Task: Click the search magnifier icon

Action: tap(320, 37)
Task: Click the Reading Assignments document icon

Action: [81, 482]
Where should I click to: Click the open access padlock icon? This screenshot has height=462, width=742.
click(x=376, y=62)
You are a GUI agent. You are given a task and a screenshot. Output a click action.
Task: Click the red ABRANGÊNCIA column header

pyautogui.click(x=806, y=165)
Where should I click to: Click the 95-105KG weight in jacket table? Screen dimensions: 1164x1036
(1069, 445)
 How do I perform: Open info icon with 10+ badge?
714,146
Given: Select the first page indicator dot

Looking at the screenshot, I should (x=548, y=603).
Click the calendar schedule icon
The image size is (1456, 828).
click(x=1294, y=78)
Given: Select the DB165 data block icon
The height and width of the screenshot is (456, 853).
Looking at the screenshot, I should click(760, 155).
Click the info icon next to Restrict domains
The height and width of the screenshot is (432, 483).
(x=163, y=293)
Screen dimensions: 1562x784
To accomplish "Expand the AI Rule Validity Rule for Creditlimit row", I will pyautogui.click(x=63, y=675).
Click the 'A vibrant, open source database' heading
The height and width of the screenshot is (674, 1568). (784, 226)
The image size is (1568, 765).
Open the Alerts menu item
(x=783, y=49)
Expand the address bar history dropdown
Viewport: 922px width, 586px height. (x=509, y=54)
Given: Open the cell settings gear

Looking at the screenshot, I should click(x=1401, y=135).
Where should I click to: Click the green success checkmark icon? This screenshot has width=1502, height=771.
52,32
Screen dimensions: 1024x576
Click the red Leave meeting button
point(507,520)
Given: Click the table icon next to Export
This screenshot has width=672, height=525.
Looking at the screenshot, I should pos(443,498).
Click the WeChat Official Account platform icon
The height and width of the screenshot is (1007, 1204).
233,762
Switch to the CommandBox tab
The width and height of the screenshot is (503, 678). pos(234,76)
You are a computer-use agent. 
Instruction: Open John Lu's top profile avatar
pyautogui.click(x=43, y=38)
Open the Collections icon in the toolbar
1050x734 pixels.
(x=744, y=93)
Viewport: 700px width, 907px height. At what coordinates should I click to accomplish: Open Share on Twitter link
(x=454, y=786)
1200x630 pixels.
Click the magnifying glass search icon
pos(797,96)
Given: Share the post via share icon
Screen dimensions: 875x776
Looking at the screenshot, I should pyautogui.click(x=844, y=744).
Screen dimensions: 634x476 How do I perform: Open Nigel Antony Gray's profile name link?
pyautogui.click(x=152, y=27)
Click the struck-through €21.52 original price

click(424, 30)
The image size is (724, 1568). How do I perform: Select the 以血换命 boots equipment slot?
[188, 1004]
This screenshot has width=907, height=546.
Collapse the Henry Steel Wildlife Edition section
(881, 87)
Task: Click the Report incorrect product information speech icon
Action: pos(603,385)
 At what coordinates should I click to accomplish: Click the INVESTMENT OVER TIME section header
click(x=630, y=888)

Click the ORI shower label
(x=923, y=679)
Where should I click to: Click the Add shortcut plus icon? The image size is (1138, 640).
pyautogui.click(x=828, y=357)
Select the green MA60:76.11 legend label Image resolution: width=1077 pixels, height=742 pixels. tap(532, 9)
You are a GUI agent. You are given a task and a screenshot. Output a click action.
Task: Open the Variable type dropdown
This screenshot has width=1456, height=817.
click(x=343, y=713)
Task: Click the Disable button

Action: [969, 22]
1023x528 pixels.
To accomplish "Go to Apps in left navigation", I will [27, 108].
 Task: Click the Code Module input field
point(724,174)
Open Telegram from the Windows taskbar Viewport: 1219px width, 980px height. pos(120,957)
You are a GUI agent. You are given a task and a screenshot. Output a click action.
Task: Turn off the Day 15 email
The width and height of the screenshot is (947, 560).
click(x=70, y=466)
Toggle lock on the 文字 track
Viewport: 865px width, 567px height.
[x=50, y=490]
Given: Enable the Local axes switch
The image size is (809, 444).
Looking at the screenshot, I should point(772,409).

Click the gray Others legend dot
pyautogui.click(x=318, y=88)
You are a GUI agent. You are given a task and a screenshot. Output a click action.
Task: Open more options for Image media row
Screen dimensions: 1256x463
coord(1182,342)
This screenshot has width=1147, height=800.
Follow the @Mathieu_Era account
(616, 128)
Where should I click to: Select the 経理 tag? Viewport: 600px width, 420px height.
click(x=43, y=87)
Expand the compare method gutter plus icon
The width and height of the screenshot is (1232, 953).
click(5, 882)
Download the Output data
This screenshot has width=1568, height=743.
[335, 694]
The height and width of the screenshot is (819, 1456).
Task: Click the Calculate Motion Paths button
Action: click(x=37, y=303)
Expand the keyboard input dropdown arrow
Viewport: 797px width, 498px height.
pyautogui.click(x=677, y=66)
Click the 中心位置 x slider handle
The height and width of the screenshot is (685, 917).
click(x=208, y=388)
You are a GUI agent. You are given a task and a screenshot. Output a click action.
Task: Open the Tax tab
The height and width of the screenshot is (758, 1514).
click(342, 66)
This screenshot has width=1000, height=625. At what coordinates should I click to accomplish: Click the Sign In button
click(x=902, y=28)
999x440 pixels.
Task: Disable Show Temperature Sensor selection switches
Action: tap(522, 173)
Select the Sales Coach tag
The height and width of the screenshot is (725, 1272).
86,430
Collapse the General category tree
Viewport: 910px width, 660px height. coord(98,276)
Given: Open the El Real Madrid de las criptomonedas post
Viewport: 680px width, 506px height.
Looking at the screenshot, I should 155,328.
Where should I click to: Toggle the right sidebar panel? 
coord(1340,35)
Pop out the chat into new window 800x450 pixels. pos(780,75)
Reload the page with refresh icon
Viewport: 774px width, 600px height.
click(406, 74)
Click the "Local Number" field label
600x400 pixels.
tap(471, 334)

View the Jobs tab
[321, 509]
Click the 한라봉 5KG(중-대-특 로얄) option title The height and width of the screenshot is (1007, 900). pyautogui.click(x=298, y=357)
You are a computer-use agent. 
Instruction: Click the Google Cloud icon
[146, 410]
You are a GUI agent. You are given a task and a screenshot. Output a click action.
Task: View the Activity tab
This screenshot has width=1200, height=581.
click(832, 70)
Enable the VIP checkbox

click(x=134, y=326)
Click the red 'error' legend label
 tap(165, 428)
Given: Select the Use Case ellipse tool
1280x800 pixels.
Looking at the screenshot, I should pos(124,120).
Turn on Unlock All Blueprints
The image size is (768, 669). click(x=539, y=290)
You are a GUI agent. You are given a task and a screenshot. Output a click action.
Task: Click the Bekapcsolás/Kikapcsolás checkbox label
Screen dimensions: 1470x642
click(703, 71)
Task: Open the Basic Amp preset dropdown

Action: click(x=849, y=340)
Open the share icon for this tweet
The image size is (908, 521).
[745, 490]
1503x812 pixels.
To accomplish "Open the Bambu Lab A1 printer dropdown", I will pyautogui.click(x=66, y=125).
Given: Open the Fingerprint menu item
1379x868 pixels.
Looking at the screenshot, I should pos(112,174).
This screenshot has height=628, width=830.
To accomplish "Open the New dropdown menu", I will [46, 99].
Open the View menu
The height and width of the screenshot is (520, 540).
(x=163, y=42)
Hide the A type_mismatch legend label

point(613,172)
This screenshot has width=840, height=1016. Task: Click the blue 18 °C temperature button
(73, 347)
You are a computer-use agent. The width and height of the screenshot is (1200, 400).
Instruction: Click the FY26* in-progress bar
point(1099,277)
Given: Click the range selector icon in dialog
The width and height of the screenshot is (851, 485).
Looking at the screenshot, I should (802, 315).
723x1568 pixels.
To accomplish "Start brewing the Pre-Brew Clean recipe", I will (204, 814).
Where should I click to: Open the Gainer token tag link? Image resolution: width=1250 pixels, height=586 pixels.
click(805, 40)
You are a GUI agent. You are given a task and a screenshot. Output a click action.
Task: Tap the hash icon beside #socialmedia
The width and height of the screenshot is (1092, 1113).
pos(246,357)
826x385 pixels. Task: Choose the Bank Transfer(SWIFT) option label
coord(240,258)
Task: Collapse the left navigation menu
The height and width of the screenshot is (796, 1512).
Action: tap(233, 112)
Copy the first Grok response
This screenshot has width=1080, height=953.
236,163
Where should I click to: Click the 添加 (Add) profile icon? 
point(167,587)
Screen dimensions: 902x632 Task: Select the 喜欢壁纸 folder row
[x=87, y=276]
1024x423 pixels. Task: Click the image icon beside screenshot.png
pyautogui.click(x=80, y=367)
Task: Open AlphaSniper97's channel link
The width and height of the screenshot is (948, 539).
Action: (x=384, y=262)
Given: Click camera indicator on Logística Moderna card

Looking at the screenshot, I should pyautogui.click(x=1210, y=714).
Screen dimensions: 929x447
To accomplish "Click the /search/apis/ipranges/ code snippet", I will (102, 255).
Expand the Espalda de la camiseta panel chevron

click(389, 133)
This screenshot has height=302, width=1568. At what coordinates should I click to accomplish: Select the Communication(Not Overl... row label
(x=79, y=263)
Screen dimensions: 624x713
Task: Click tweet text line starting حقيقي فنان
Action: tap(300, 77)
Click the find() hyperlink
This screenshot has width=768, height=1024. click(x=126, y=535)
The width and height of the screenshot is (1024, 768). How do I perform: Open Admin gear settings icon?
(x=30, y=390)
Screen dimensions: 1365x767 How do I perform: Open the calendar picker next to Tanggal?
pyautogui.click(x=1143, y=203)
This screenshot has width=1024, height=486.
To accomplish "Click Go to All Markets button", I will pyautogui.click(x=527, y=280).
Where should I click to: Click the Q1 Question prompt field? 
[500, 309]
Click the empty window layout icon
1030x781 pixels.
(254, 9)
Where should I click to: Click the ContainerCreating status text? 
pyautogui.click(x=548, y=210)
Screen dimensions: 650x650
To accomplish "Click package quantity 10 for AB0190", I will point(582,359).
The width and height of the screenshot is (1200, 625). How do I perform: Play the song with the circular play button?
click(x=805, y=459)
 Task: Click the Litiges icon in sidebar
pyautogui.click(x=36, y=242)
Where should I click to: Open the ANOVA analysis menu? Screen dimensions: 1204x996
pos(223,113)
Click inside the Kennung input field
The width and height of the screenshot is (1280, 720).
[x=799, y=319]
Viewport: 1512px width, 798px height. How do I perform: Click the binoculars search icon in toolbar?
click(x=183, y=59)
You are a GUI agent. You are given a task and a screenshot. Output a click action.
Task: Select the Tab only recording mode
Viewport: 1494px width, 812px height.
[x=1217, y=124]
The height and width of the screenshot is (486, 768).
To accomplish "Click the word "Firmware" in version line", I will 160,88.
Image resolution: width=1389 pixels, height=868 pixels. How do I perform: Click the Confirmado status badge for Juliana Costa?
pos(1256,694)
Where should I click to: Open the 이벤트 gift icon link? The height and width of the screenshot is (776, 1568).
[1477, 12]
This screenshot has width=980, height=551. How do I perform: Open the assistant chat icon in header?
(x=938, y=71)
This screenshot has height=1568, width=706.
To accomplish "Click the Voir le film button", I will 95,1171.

▶ Work item
Looking through the data above, copy out each line in which the string "left" occurs.

▶ Response for this exercise
To accomplish "Go to Apps in left navigation", I will [27, 108].
Task: Collapse the left navigation menu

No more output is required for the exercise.